The Wall Street Journal
Iran's Unlikely TV Hit
Show Sympathetic to Plight Of Jews During the Holocaust Draws Millions Each Week
By FARNAZ FASSIHI
September 7, 2007; Page B1
Every Monday night at 10 o'clock, Iranians by the millions tune into Channel One to watch the most expensive show ever aired on the Islamic republic's state-owned television. Its elaborate 1940s costumes and European locations are a far cry from the typical Iranian TV fare of scarf-clad women and gray-suited men. But the most surprising thing about the wildly popular show is that it is a heart-wrenching tale of European Jews during World War II. The hour-long drama, "Zero Degree Turn," centers on a love story between an Iranian-Palestinian Muslim man and a French Jewish woman. Over the course of the 22 episodes, the hero saves his love from Nazi detention camps, and Iranian diplomats in France forge passports for the woman and her family to sneak on to airplanes carrying Iranian Jews to their homeland.
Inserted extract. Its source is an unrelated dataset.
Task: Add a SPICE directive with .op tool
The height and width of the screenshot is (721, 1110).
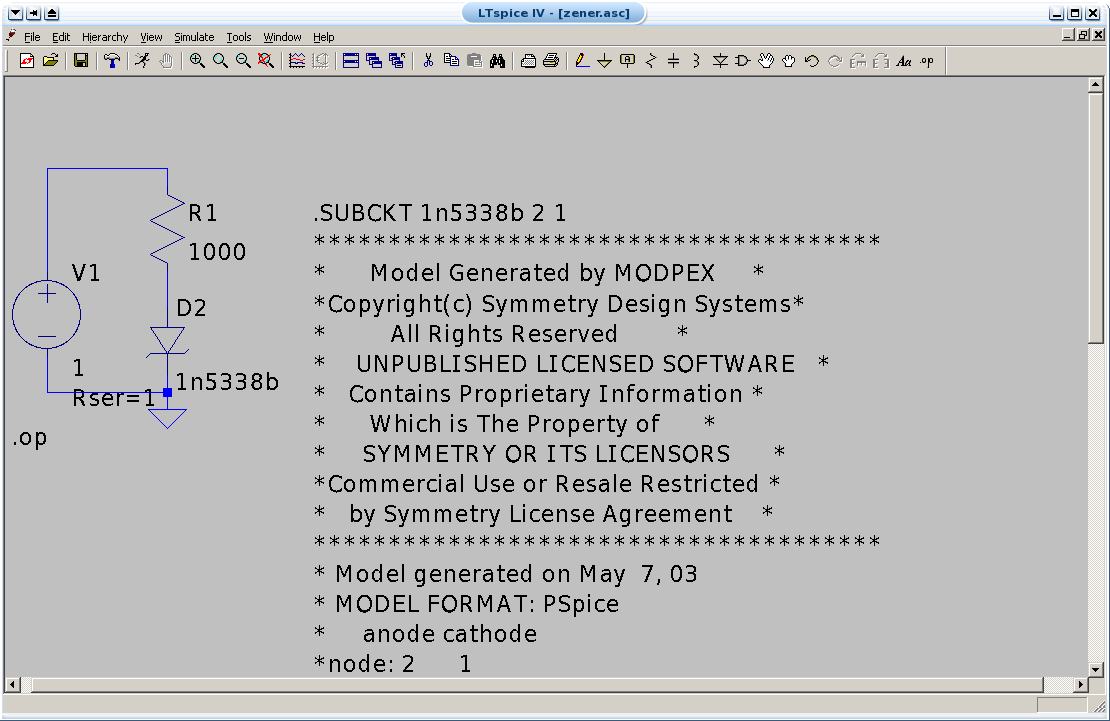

On the surface, the message of the lavish, state-funded production appears sharply at odds with that sent out by Iranian President Mahmoud Ahmadinejad, who has repeatedly called the Holocaust a myth. In fact, the government's spending on the show underscores the subtle and often sophisticated way in which the Iranian state uses its TV empire to send out political messages. The aim of the show, according to many inside and outside the country, is to draw a clear distinction between the government's views about Judaism -- which is accepted across Iranian society -- and its stance on Israel -- which the leadership denounces every chance it gets.
"Iranians have always differentiated between ordinary Jews and a minority of Zionists," says Hassan Fatthi, the show's writer and director. "The murder of innocent Jews during World War II is just as despicable, sad and shocking as the killing of innocent Palestinian women and children by racist Zionist soldiers," he says. Mr. Fatthi, 48 years old, is a well-known director of historical fiction for television. In the past, his work has focused on Iranian history... He says he came up with the idea for "Zero Degree Turn" four years ago as he was reading books about World War II and stumbled across literature about charge d'affaires at the Iranian embassy in Paris. Abdol Hussein Sardari saved over a thousand European Jews by forging Iranian passports and claiming they belonged to an Iranian tribe. Mr. Fatthi says he chose the title because the world at the time was in dire circumstances, offering few options for avoiding the terrors to come.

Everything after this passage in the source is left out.